I've been having difficulty writing my posts these days. It's hard to find the time to sit down and write some coherent thoughts. And when you've spent the day singing nursery rhymes and making googly faces, it's difficult to switch gears. When I sit down to write, I find my mind becoming vacant. I've tried to write in the past few days, and I write out a sentence or two and then peeter off. I've been thinking about this, and I am starting to wonder if it is partly because I find it difficult to write honestly without playing into some stereotyped role of motherhood.
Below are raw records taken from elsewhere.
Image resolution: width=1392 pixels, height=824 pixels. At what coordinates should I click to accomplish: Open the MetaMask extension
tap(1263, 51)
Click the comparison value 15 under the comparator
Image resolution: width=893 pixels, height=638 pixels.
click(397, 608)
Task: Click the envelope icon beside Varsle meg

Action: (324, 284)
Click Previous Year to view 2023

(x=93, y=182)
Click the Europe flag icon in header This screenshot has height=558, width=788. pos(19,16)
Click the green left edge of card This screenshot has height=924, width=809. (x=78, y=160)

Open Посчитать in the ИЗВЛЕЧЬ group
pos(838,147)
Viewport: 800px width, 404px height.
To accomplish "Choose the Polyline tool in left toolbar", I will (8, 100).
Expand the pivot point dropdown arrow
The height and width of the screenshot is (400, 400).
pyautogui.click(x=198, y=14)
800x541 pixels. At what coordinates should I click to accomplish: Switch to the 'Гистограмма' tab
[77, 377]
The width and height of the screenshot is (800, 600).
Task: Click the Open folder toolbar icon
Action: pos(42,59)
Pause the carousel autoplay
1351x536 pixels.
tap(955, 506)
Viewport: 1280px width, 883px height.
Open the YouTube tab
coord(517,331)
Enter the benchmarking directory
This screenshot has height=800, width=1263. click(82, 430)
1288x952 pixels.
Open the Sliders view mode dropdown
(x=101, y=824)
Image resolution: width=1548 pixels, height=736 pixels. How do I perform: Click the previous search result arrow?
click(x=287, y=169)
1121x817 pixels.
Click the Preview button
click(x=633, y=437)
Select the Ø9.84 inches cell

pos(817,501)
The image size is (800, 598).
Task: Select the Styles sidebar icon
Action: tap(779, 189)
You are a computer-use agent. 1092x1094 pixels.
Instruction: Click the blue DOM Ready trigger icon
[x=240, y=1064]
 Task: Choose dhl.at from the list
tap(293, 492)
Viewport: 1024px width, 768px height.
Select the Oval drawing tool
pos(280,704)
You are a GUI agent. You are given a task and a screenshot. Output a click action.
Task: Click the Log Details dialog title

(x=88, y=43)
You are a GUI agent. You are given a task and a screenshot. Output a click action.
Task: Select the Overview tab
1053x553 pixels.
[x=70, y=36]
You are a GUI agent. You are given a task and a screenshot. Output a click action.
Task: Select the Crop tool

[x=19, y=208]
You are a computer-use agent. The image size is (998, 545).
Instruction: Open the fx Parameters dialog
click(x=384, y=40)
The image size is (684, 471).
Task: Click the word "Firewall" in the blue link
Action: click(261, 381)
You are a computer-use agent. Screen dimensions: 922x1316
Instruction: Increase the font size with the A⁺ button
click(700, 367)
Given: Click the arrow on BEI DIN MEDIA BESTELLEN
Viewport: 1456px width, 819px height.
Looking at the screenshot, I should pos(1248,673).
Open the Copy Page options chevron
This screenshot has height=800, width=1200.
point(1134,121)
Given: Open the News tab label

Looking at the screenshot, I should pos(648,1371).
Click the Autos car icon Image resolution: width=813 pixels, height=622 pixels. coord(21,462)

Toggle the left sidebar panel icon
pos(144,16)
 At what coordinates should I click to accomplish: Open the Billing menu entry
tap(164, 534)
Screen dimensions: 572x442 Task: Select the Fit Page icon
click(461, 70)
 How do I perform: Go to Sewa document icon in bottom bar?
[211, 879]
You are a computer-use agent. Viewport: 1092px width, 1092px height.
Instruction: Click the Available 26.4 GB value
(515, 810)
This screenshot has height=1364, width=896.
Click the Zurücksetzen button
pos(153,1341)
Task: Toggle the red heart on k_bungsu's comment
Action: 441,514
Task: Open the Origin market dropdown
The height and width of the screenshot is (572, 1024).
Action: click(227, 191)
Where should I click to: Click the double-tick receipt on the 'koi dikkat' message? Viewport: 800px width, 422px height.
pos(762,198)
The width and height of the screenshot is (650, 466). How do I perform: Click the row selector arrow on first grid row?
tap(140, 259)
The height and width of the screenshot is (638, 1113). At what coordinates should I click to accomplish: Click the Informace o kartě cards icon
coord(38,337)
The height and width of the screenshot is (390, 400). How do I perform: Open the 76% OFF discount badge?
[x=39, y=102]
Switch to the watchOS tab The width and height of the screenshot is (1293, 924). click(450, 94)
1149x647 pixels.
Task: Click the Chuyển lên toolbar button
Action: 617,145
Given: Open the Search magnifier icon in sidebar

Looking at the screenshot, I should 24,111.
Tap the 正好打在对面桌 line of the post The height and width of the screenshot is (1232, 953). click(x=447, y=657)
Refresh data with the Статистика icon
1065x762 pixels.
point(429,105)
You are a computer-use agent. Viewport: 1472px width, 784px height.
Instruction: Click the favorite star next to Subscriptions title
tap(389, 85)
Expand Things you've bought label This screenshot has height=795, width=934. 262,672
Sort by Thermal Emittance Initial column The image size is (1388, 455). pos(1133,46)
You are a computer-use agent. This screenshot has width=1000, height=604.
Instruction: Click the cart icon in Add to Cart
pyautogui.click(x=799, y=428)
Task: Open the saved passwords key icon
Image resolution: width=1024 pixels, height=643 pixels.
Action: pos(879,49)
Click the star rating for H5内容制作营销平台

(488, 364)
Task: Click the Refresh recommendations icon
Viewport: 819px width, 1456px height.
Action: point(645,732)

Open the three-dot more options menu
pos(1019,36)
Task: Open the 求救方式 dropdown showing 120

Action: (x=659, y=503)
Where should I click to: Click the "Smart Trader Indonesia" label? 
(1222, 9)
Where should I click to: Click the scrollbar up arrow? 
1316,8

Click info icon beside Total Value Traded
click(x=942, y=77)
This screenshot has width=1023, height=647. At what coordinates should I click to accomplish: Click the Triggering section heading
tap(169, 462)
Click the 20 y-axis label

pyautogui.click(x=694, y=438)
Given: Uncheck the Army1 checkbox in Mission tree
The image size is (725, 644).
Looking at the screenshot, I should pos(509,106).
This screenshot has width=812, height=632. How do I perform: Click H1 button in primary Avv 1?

As a new mom, I've had a lot of complicated and confused thoughts about the changes we've been experiencing since our little guy's arrival. I absolutely adore our little guy and feel so grateful that he's here with us. But with the bliss comes a host of changes, some of which I anticipated and others that I didn't -- and I find myself reacting to some of them with a lot of intense emotions and anxiety that seem to bubble up from a well I hadn't drawn from in years.
Writing about all of those, however, doesn't seem so easy. When I start writing about any of these topics, I feel compelled to start out with disclaimers about how much I love our little baby. Perhaps to fend off any criticism that I'm complaining, especially when we had been waiting for our little guy with such anticipation. Instead of writing, I've been mulling over these issues in my head, which tends to create a never-ending spiral of aimless thoughts that lead to loose associations that lead to more aimless thoughts. When I try to talk about it, I feel a little guilty, as if I'm failing to measure up. And I scrutinize the listener to try to measure whether she understands.
I'm now starting to understand how much social pressure women have as moms. To be loving. To be devoted. To be motherly. To live up to an image of motherhood that I can't seem to meet.
I'm realizing that being a mom is complicated business. Hormones have taken over my body, and I can't seem to shake them. Then there are all those other issues, running the gamut from life decisions to the mundane. Like whether I'd rather stay at home or work, how to be ok with being a slave to housework, how to stimulate the little guy just enough to help him with his development, but not too much as to overstimulate him and push him over the edge, how to schedule my days so that I don't feel overly disconnected from the world but still manage to get things done around the house, how to find some time for myself and still do all that I need to do for the baby, how not to feel guilty about everything, and a host of other concerns that I can't seem to keep track of in my head.
Just in the last few days, I discovered the general parenting forum on the Golden Gate Mom's Group's website, and I've been pouring over some of the topics. I had browsed other websites before, but they were mostly for topics related to the baby's well-being, like how often should he be pooping, how do you ensure he is napping enough, etc. Those topics are on this website too, but I'm also finding threads of conversations between moms about being women and mothers. And they are a godsend.
Thank goddness for the women who are honest on that site, even if they do it anonymously. When I read that some other mom worries about being selfish because she is thinking about going back to work or that another mom no longer feels like her confident self after having a baby, I want to call her up and ask her to meet up for lunch. To these posts, I write in my comments with effusive words of empathy. I want to give them a hug because we need each other.